[Work order]: What is needed is a verbatim copy of the data, minus the pictures.

☆ ☆ ☆ ☆ ☆

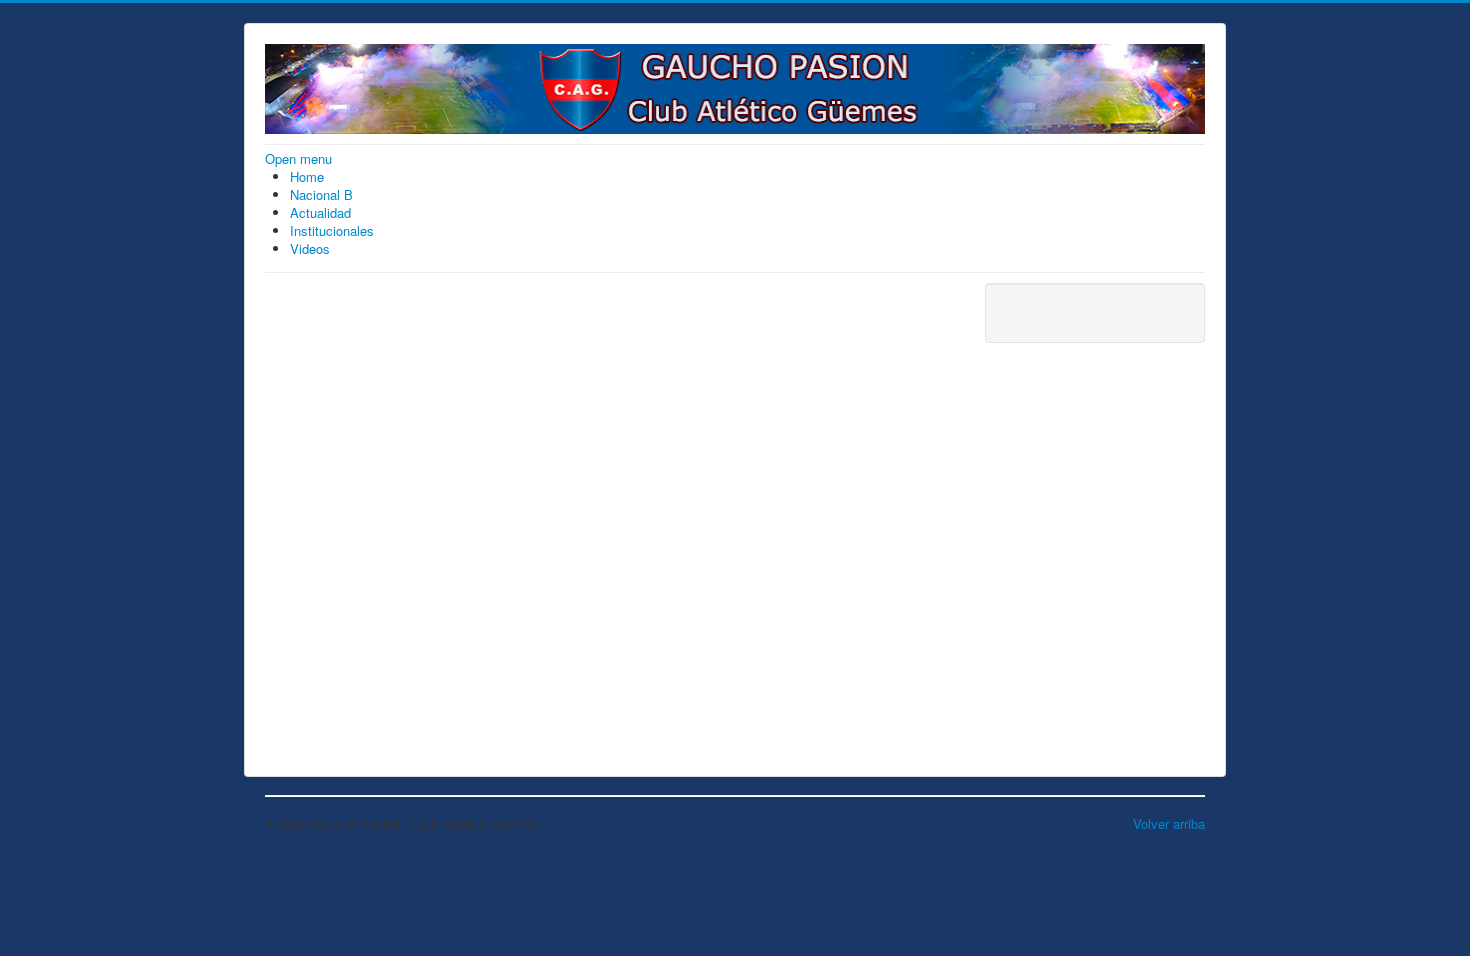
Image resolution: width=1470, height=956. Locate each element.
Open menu (298, 158)
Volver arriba (1169, 823)
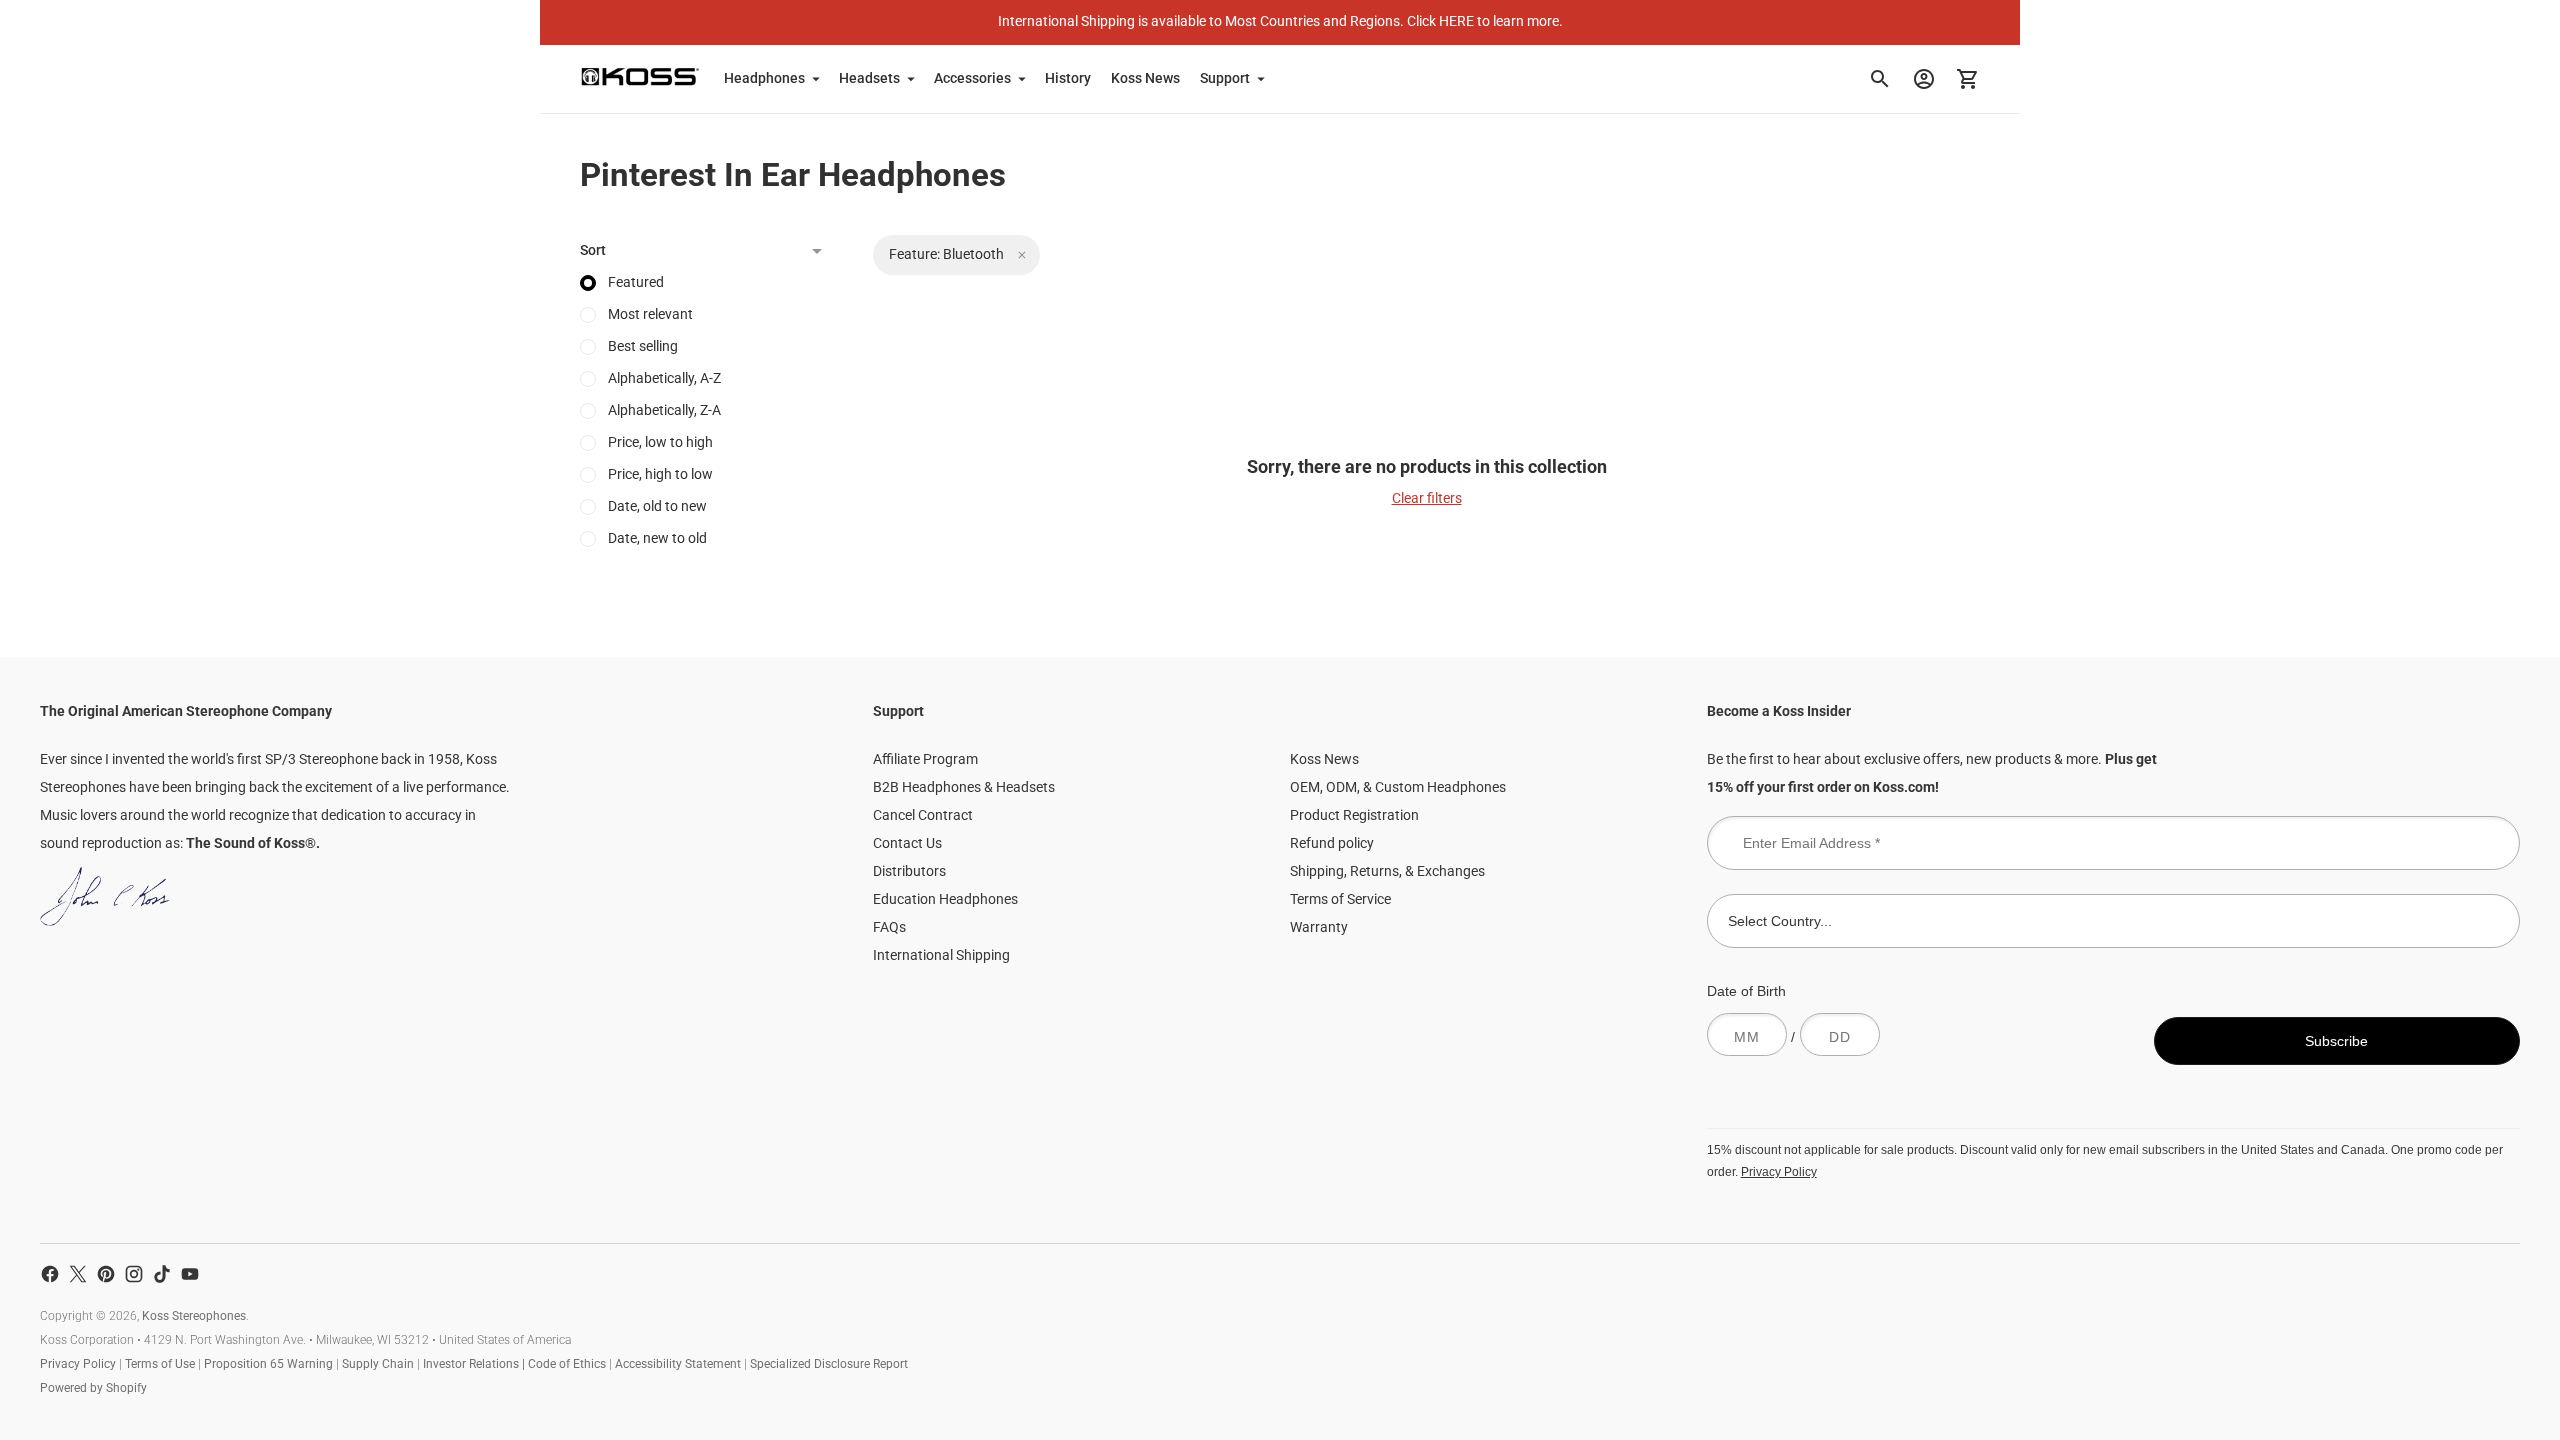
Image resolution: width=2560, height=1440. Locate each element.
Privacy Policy (1779, 1171)
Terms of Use (160, 1364)
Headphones (764, 78)
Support (1225, 78)
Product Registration (1354, 815)
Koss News (1145, 78)
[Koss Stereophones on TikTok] (162, 1274)
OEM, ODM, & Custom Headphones (1398, 787)
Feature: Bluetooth (946, 254)
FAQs (889, 927)
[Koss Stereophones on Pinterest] (106, 1274)
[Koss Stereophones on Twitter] (78, 1274)
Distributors (909, 871)
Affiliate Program (925, 759)
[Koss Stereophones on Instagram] (134, 1274)
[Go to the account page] (1924, 79)
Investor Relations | (475, 1364)
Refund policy (1332, 843)
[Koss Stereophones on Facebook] (50, 1274)
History (1068, 78)
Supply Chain (378, 1364)
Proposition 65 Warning (268, 1364)
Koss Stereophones (194, 1316)
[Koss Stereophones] (640, 76)
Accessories (972, 78)
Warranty (1319, 927)
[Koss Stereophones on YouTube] (190, 1274)
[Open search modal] (1880, 79)
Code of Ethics (567, 1364)
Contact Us (907, 843)
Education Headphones (945, 899)
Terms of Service (1340, 899)
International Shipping (941, 955)
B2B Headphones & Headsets (964, 787)
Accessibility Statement (678, 1364)
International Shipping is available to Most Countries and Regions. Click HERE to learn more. (1280, 21)
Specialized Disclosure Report (829, 1364)
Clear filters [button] (1427, 498)
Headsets (869, 78)
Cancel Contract (923, 815)
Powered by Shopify (93, 1388)
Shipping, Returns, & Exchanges (1387, 871)
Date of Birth (1746, 991)
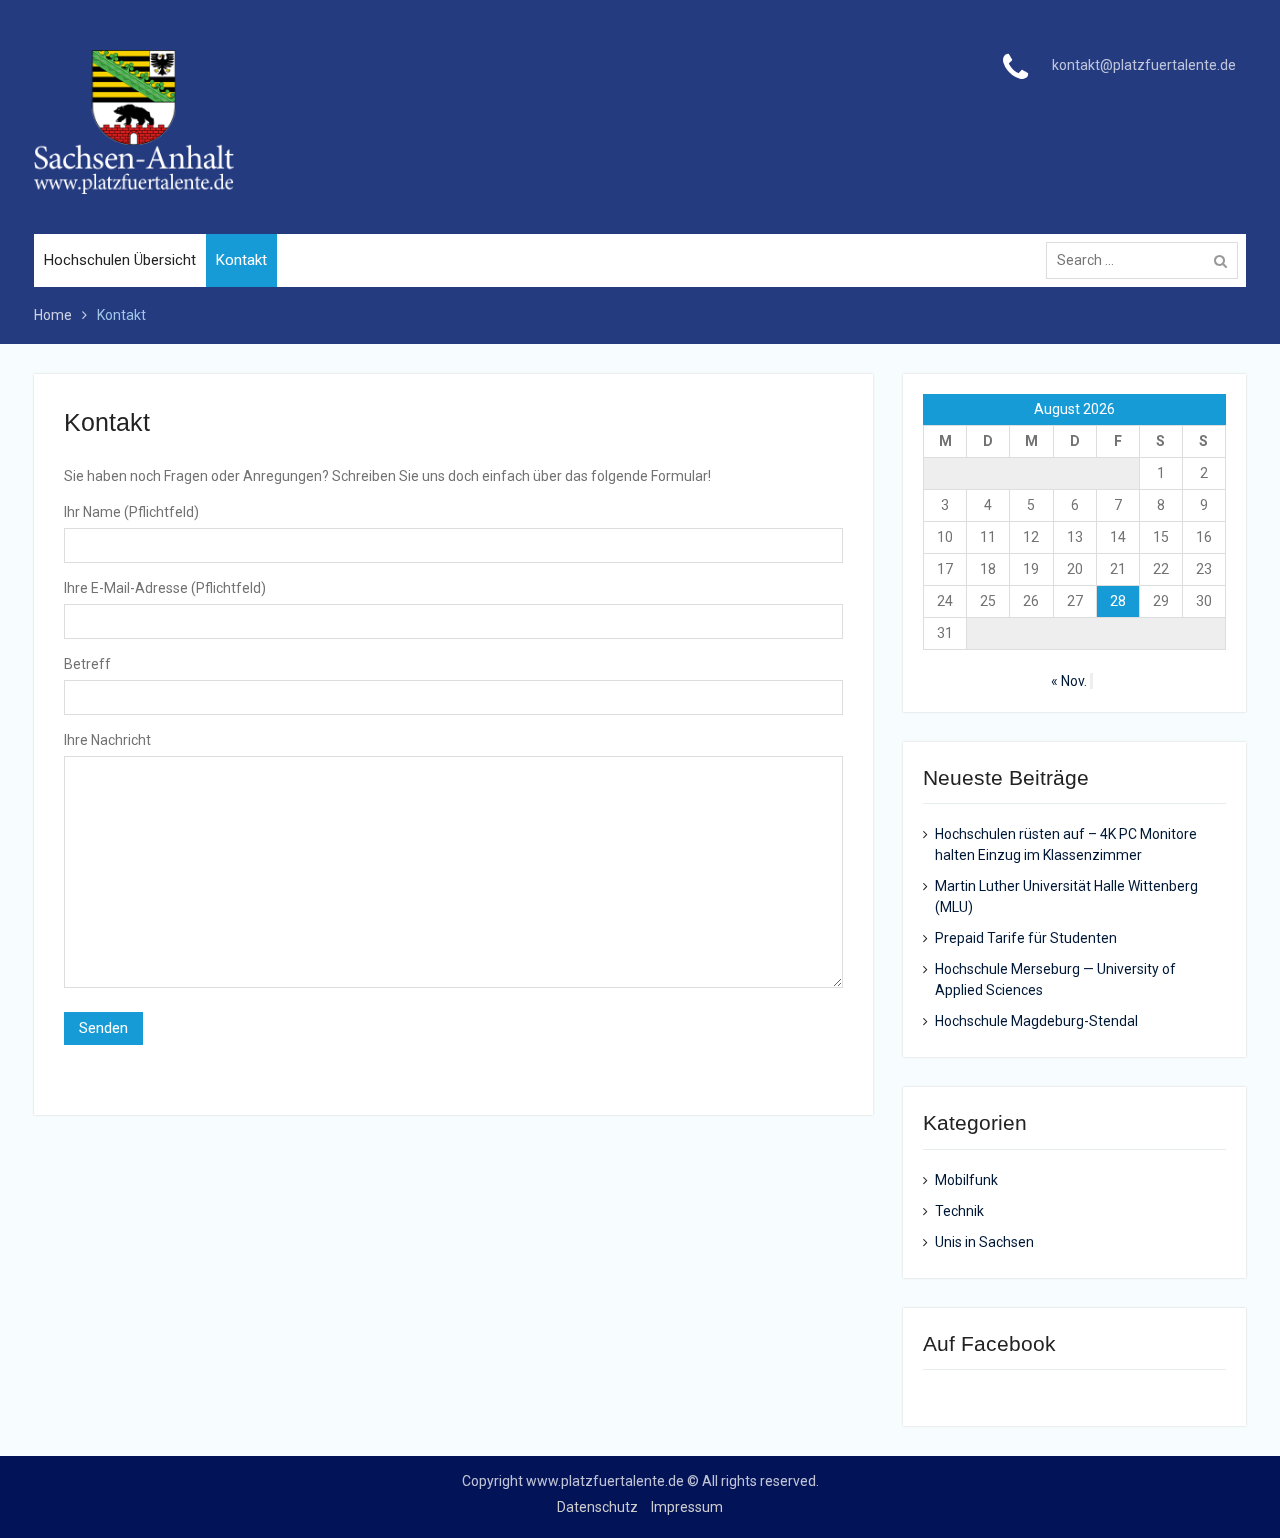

☆ ☆ ☆ ☆ ☆

[Solution for this exercise]:
Image resolution: width=1470, height=956. Locate each element.
Open menu (298, 158)
Volver arriba (1169, 823)
Image resolution: width=2560, height=1440. Locate each element.
Privacy Policy (1779, 1171)
Terms of Use (160, 1364)
Headphones (764, 78)
Support (1225, 78)
Product Registration (1354, 815)
Koss News (1145, 78)
[Koss Stereophones on TikTok] (162, 1274)
OEM, ODM, & Custom Headphones (1398, 787)
Feature: Bluetooth (946, 254)
FAQs (889, 927)
[Koss Stereophones on Pinterest] (106, 1274)
[Koss Stereophones on Twitter] (78, 1274)
Distributors (909, 871)
Affiliate Program (925, 759)
[Koss Stereophones on Instagram] (134, 1274)
[Go to the account page] (1924, 79)
Investor Relations | (475, 1364)
Refund policy (1332, 843)
[Koss Stereophones on Facebook] (50, 1274)
History (1068, 78)
Supply Chain (378, 1364)
Proposition 65 Warning (268, 1364)
Koss Stereophones (194, 1316)
[Koss Stereophones] (640, 76)
Accessories (972, 78)
Warranty (1319, 927)
[Koss Stereophones on YouTube] (190, 1274)
[Open search modal] (1880, 79)
Code of Ethics (567, 1364)
Contact Us (907, 843)
Education Headphones (945, 899)
Terms of Service (1340, 899)
International Shipping (941, 955)
B2B Headphones & Headsets (964, 787)
Accessibility Statement (678, 1364)
International Shipping is available to Most Countries and Regions. Click HERE to learn more. (1280, 21)
Specialized Disclosure Report (829, 1364)
Clear filters [button] (1427, 498)
Headsets (869, 78)
Cancel Contract (923, 815)
Powered by Shopify (93, 1388)
Shipping, Returns, & Exchanges (1387, 871)
Date of Birth (1746, 991)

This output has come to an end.